[THE DATA]

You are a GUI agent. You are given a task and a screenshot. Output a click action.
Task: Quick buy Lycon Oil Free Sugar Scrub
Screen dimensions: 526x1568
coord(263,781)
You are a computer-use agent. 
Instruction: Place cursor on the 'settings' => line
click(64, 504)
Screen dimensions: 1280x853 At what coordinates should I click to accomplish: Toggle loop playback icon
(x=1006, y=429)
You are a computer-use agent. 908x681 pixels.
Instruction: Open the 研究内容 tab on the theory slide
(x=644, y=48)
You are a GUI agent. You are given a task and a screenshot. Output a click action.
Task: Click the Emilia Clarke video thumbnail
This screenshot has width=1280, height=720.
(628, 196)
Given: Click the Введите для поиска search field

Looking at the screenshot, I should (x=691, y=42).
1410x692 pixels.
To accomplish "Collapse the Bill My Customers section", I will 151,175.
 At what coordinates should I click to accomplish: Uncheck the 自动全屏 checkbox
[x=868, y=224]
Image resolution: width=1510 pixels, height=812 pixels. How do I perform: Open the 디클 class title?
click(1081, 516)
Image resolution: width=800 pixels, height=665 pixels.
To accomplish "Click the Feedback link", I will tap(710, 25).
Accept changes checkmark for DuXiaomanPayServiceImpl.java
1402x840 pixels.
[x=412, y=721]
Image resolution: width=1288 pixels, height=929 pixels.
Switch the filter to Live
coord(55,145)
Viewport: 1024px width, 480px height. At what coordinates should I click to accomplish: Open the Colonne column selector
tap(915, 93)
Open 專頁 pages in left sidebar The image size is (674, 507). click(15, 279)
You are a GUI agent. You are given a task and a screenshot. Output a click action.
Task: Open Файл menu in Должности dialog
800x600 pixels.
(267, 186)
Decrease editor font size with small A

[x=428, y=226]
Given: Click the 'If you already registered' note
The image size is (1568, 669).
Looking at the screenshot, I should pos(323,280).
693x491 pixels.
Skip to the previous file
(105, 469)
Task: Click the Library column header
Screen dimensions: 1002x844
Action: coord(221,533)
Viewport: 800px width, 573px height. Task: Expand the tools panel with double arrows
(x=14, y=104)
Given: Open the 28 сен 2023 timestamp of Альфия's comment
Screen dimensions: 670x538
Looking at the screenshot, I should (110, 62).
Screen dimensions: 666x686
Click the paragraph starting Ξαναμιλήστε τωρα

[/THE DATA]

• TASK ITEM: Without any alteration, repeat each entry shown above.

• TASK RESPONSE:
You are a GUI agent. You are given a task and a screenshot. Output a click action.
Task: Quick buy Lycon Oil Free Sugar Scrub
Screen dimensions: 526x1568
coord(263,781)
You are a computer-use agent. 
Instruction: Place cursor on the 'settings' => line
click(64, 504)
Screen dimensions: 1280x853 At what coordinates should I click to accomplish: Toggle loop playback icon
(x=1006, y=429)
You are a computer-use agent. 908x681 pixels.
Instruction: Open the 研究内容 tab on the theory slide
(x=644, y=48)
You are a GUI agent. You are given a task and a screenshot. Output a click action.
Task: Click the Emilia Clarke video thumbnail
This screenshot has width=1280, height=720.
(628, 196)
Given: Click the Введите для поиска search field

Looking at the screenshot, I should (x=691, y=42).
1410x692 pixels.
To accomplish "Collapse the Bill My Customers section", I will 151,175.
 At what coordinates should I click to accomplish: Uncheck the 自动全屏 checkbox
[x=868, y=224]
Image resolution: width=1510 pixels, height=812 pixels. How do I perform: Open the 디클 class title?
click(1081, 516)
Image resolution: width=800 pixels, height=665 pixels.
To accomplish "Click the Feedback link", I will tap(710, 25).
Accept changes checkmark for DuXiaomanPayServiceImpl.java
1402x840 pixels.
[x=412, y=721]
Image resolution: width=1288 pixels, height=929 pixels.
Switch the filter to Live
coord(55,145)
Viewport: 1024px width, 480px height. At what coordinates should I click to accomplish: Open the Colonne column selector
tap(915, 93)
Open 專頁 pages in left sidebar The image size is (674, 507). click(15, 279)
You are a GUI agent. You are given a task and a screenshot. Output a click action.
Task: Open Файл menu in Должности dialog
800x600 pixels.
(267, 186)
Decrease editor font size with small A

[x=428, y=226]
Given: Click the 'If you already registered' note
The image size is (1568, 669).
Looking at the screenshot, I should pos(323,280).
693x491 pixels.
Skip to the previous file
(105, 469)
Task: Click the Library column header
Screen dimensions: 1002x844
Action: coord(221,533)
Viewport: 800px width, 573px height. Task: Expand the tools panel with double arrows
(x=14, y=104)
Given: Open the 28 сен 2023 timestamp of Альфия's comment
Screen dimensions: 670x538
Looking at the screenshot, I should (110, 62).
Screen dimensions: 666x686
Click the paragraph starting Ξαναμιλήστε τωρα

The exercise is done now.